- ПРИВЕДЁННЫЕ СТРОКИ -
******
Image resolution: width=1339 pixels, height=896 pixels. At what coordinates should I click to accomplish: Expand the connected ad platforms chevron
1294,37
******
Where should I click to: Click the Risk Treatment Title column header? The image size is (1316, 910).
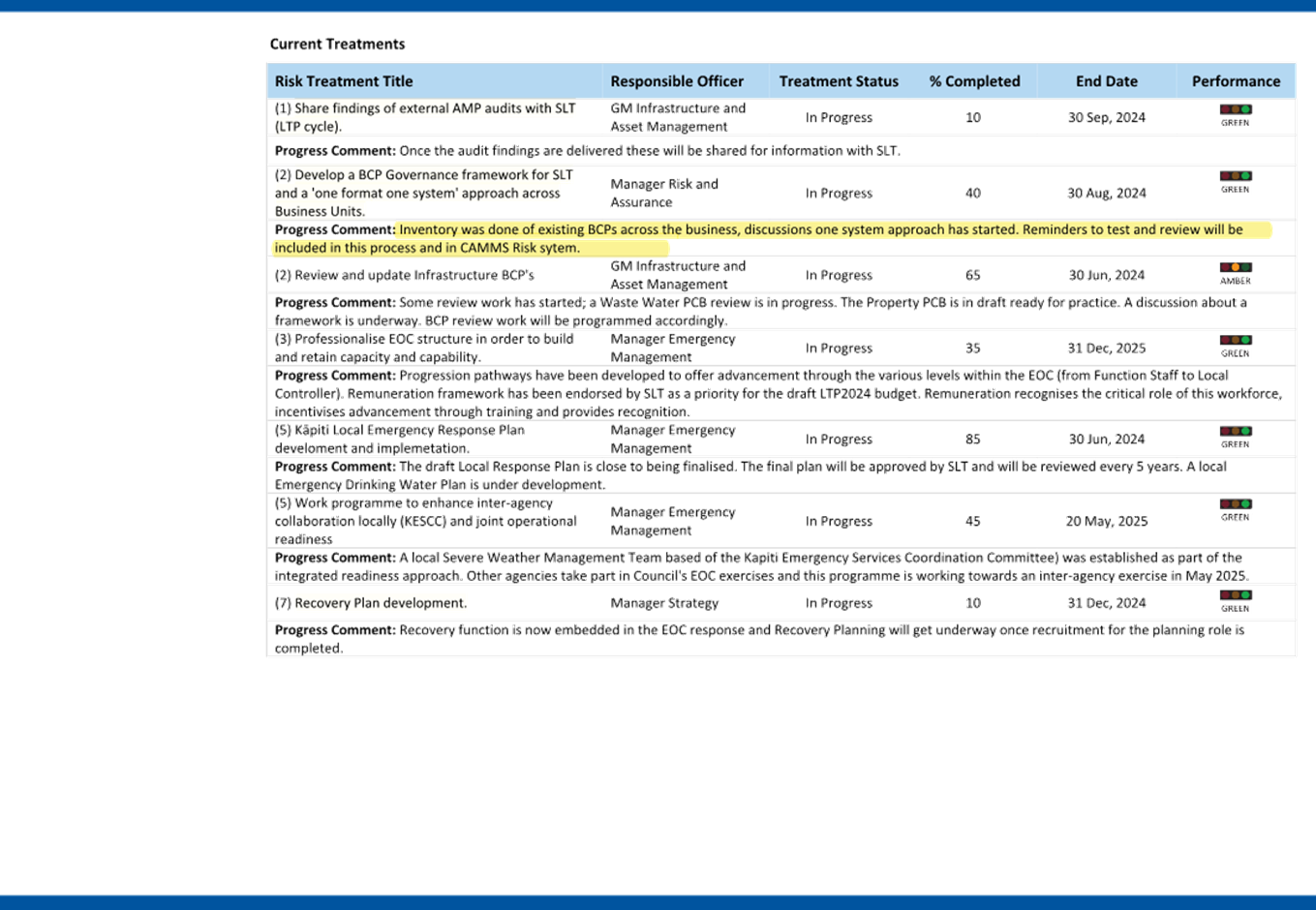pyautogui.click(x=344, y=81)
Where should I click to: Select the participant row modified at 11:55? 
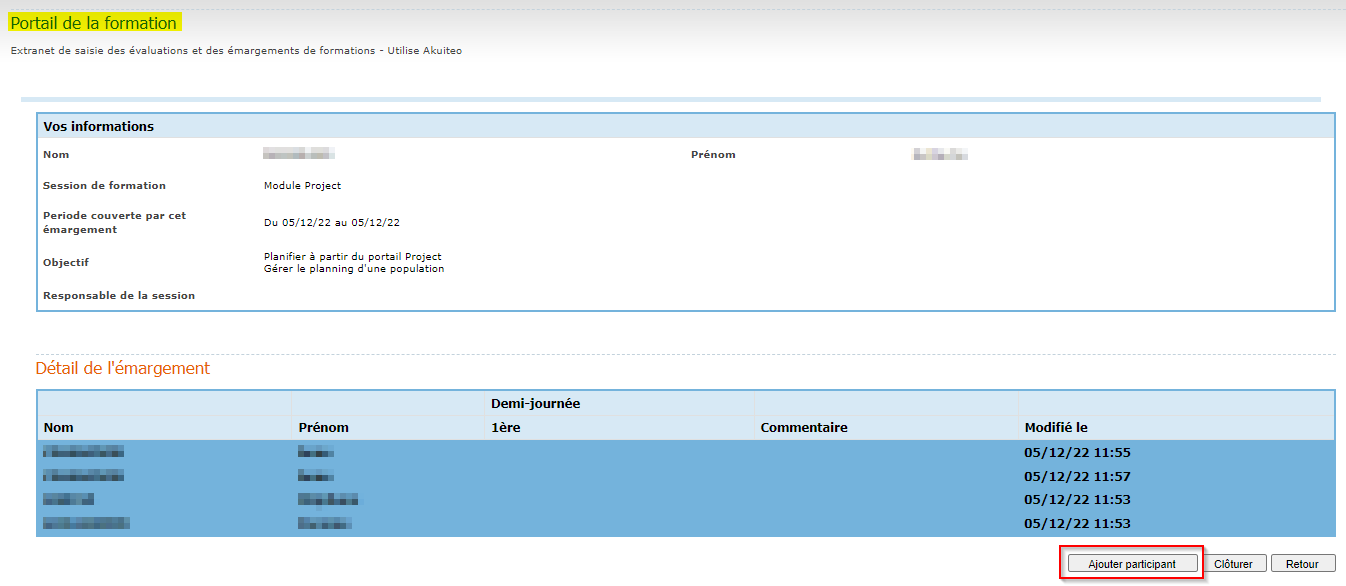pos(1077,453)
******
- УСЛОВИЕ ЗАДАНИЯ -
Найдите, пожалуйста, все строки выше, в которых есть слово "Where", и выпишите их целиком.

- ОТВЕТ -
Where should I click to: Click the Risk Treatment Title column header? The image size is (1316, 910).
Where should I click to: Select the participant row modified at 11:55? 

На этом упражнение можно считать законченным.